Bila busuk tersebut teridentifikasi sejak awal maka kemungkinan kaktus&sukulen tersebut untuk diselamatkan masih tinggi. Namun jika busuknya sudah menjalar hingga lebih dari 50% bagian tubuhnya maka kemungkinan selamatnya kecil.

Berikut merupakan ilustrasi cara menangani busuk pada kaktus (bisa juga diterapkan pada sukulen):

 






















Pertama, bersihkan luka busuk sehingga terlihat daging yg putih kehijauan dan tekturnya keras. Pembersihan dilakukan sebersih mungkin untuk menghilangkan bagian yg membusuk/coklat dan lembek.
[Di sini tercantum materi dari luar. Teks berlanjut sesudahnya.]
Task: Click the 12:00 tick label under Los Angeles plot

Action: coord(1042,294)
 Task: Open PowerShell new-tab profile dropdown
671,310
Proses pembersihan ini harus dilakukan sekering mungkin, jangan memakai air sama sekali. Yg paling praktis yakni menggunakan tisu.

Setelah lukanya dirasa sudah bersih dari bagian yg busuk, maka oleskan bubuk fungisida (merk apapun) pada seluruh lukanya secara merata. Bubuk fungisidanya jangan dibuat pasta, tapi langsung oleskan dan ratakan saja pada lukanya. Bila letak busuknya pada bagian akar, boleh campur fungisida dengan bubuk hormon penumbuh akar (1:1) agar mempercepat munculnya akar baru ketika ditanam kembali.

 






















 

Setelah itu, keringanginkan kaktus/sukulen tersebut selama 1-2 hari sebelum ditanam ulang. Lama pengeringan lukanya tergantung kondisi dan lukanya, jika busuknya parah dan lukanya besar maka proses pengeringannya bisa sampai berhari-hari. Saat dikeringanginkan, jangan dijemur atau terkena sinar matahari langsung dan jangan dihujan2kan/kena air.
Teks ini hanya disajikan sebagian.